ESPE Abstracts

Background: We report here the case of a 5-week-old male patient, referred to the hospital because of failure to thrive. An adrenal insufficiency was diagnosed and the genetic testing showed a mutation in the DAX1 gene leading to a premature stop codon.

In addition to adrenal hypoplasia congenita, DAX1 mutation is known to be classically associated with hypogonadotrophic hypogonadism which is mostly characterized by absence of onset of puberty and infertility.

Objective and hypotheses: Our aim was to evaluate minipuberty onset in a patient with DAX1 mutation to determine if the hypothalamic–pituitary–gonadal axis is already impaired during its early life activation.

Methods: LH, FSH, and testosteron were measured by electrochemiluminescence.

Results: Physical examination of our patient showed normal male sexual differentiation (normal penile length and descended testes bilaterally). The laboratory evaluation revealed a normal minipuberty onset: serum testosterone: 0.35 μg/l at 6 weeks of age and serum testosterone: 1.9 μg/l; LH: 1.3 UI/l and FSH: 6.3 UI/l at 10 weeks of age.

Conclusion: The normal male sexual differentiation and the normal minipuberty in our patients as well as in a few patients with DAX1 mutation reported in the literature suggest that the function of the hypothalamic–pituitary–gonadal axis is normal during the perinatal period.

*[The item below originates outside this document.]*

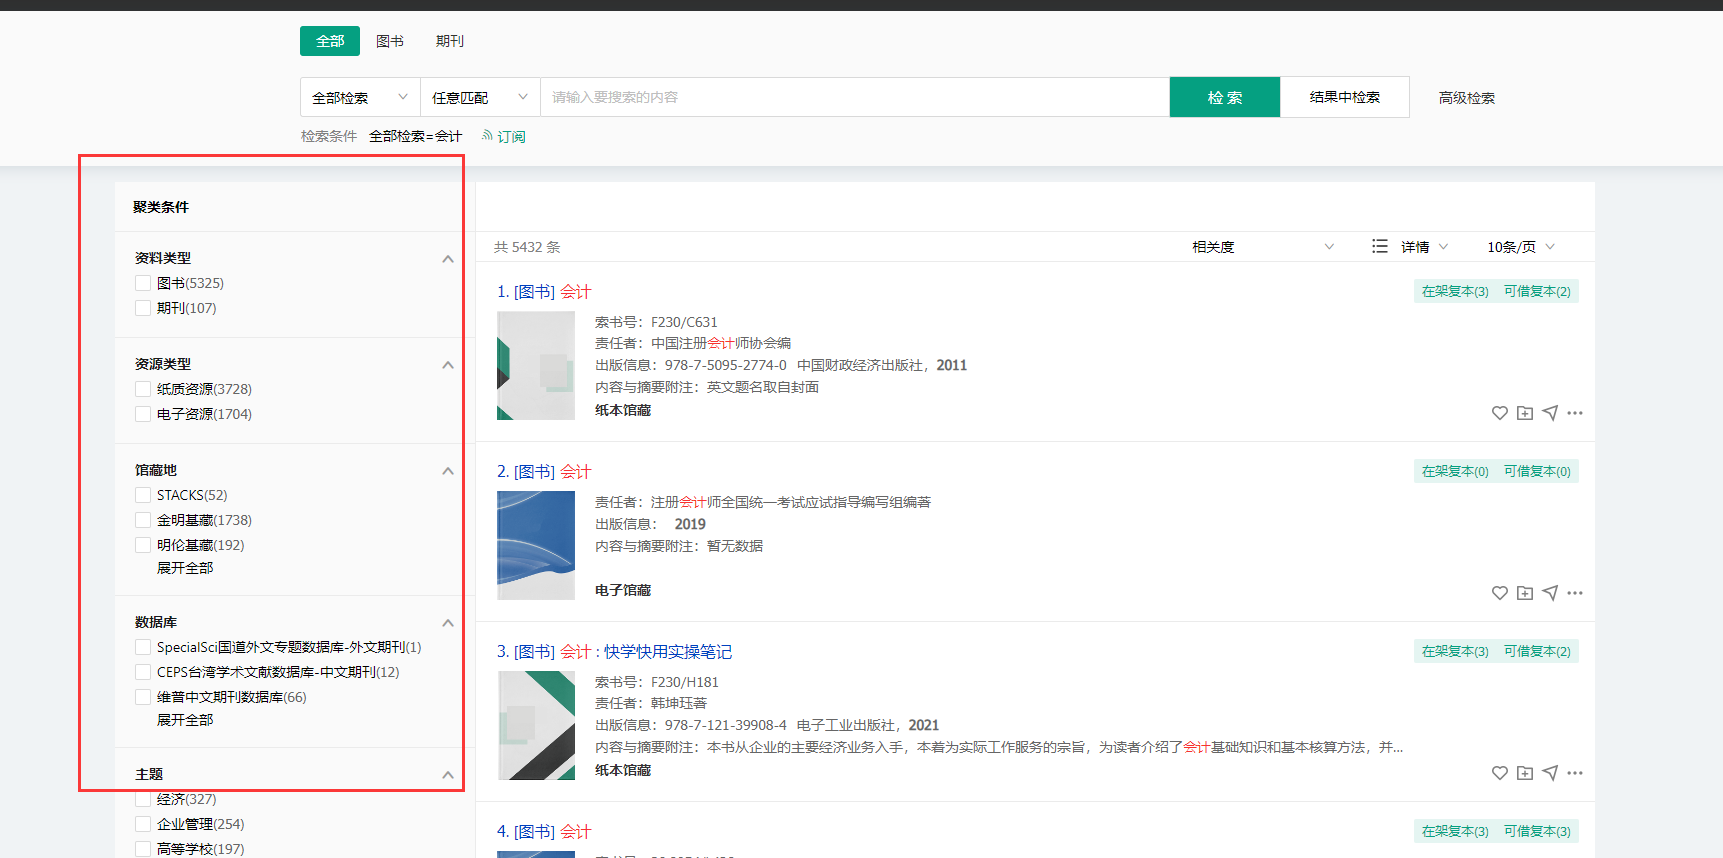Click the share arrow icon for result 3
Image resolution: width=1723 pixels, height=858 pixels.
(1550, 773)
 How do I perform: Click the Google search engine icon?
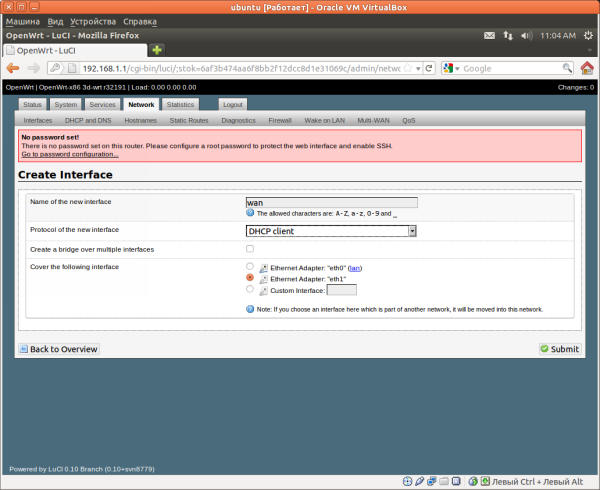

However, absent or delayed puberty in those patients highlights the involvement of DAX1 in the central control of reproduction later in life. Based on these observations, one can hypothesize that DAX1 might not play a crucial role during the early life activation of the hypothalamic–pituitary–gonadal axis. Another explanation could be that DAX1 alteration of function at the hypothalamic-pituitary level is progressive or is partially compensated initially. This further highlights the difficulty for clinicians to predict pubertal timing and reproductive functions in patients with DAX1 mutation.